Updated on December 2, 2016

The fourth generation of a strict Quaker family, Betsy Ross (born Elizabeth Griscom) was the great granddaughter of Andrew Griscom, who emigrated from England to America in 1680 and settled in what is now Philadelphia the year before William Penn's arrival. Griscom, who was a loyal supporter of all Penn's theories about founding a colony, was the builder of the first brick house in Philadelphia. Betsy's grandfather and her father were also master builders; on the walls of the Assembly Room in historic Carpenters' Hall, where the first Continental Congress met, a large framed membership list of the Carpenters' Company since its founding in 1724 contains the names of Tobias and Samuel Griscom.

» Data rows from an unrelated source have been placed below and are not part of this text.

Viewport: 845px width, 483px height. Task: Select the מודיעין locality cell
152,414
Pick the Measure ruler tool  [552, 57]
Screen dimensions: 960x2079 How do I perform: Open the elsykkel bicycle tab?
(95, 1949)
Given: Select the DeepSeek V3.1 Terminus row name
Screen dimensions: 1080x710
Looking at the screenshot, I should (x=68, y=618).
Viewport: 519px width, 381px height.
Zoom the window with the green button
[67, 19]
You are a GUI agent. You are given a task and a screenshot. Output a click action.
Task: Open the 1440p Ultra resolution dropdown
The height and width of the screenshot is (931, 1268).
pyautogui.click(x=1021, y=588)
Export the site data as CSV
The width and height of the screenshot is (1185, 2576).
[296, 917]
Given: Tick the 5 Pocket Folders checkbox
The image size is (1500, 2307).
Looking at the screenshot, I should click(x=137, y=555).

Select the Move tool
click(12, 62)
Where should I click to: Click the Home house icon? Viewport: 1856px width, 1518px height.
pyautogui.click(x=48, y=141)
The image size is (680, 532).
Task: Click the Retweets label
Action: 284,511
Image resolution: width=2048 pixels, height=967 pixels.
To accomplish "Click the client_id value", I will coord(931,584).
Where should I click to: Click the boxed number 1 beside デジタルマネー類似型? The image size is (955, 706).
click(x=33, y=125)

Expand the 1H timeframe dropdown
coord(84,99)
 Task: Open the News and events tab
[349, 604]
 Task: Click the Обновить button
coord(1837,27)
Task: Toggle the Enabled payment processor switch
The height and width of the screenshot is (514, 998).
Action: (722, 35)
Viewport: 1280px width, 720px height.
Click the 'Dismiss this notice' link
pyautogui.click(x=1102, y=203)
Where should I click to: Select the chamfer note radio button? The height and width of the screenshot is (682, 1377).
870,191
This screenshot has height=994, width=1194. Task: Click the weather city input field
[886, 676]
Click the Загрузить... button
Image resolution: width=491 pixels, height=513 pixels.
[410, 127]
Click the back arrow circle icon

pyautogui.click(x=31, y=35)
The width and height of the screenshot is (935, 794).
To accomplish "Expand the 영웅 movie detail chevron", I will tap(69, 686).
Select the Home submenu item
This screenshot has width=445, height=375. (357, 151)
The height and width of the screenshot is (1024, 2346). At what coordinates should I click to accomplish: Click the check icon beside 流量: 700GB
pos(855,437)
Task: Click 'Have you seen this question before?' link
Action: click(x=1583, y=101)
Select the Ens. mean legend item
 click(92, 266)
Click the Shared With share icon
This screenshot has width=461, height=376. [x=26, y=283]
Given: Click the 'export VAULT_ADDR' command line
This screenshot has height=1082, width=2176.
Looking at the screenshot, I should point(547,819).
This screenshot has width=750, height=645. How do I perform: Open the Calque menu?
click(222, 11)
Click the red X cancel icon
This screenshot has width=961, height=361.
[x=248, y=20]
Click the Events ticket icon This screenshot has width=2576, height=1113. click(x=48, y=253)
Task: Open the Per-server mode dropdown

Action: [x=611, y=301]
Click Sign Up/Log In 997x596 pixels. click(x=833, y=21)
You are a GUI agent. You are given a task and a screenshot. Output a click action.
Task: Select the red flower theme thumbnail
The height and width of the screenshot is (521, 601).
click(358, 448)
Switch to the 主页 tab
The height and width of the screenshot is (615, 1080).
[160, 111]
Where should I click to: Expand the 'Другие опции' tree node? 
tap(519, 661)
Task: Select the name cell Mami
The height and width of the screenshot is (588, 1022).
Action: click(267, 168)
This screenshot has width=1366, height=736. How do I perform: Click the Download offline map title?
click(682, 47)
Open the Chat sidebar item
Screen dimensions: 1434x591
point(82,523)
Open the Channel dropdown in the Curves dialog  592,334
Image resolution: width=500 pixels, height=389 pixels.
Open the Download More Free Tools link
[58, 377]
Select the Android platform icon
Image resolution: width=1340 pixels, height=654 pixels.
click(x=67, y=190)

Betsy's mother was Rebecca James, sister of Abel James, head of the importing firm of James and Drinker, which figured in Revolutionary history because of the "tea incident" with the British brig, Polly (1773).

Early Years and Marriage

Betsy and her seven sisters and a brother were educated in Friends' schools. On November 4, 1773, in Gloucester, N. J., she married John Ross, son of an Episcopalian clergyman, at one time assistant rector of Christ Church and later of Trinity Church. This was against her parents' wishes and the discipline of the Quaker Meeting to which the family belonged. For "marrying out of meeting" she was disowned by the Society of Friends (Quakers).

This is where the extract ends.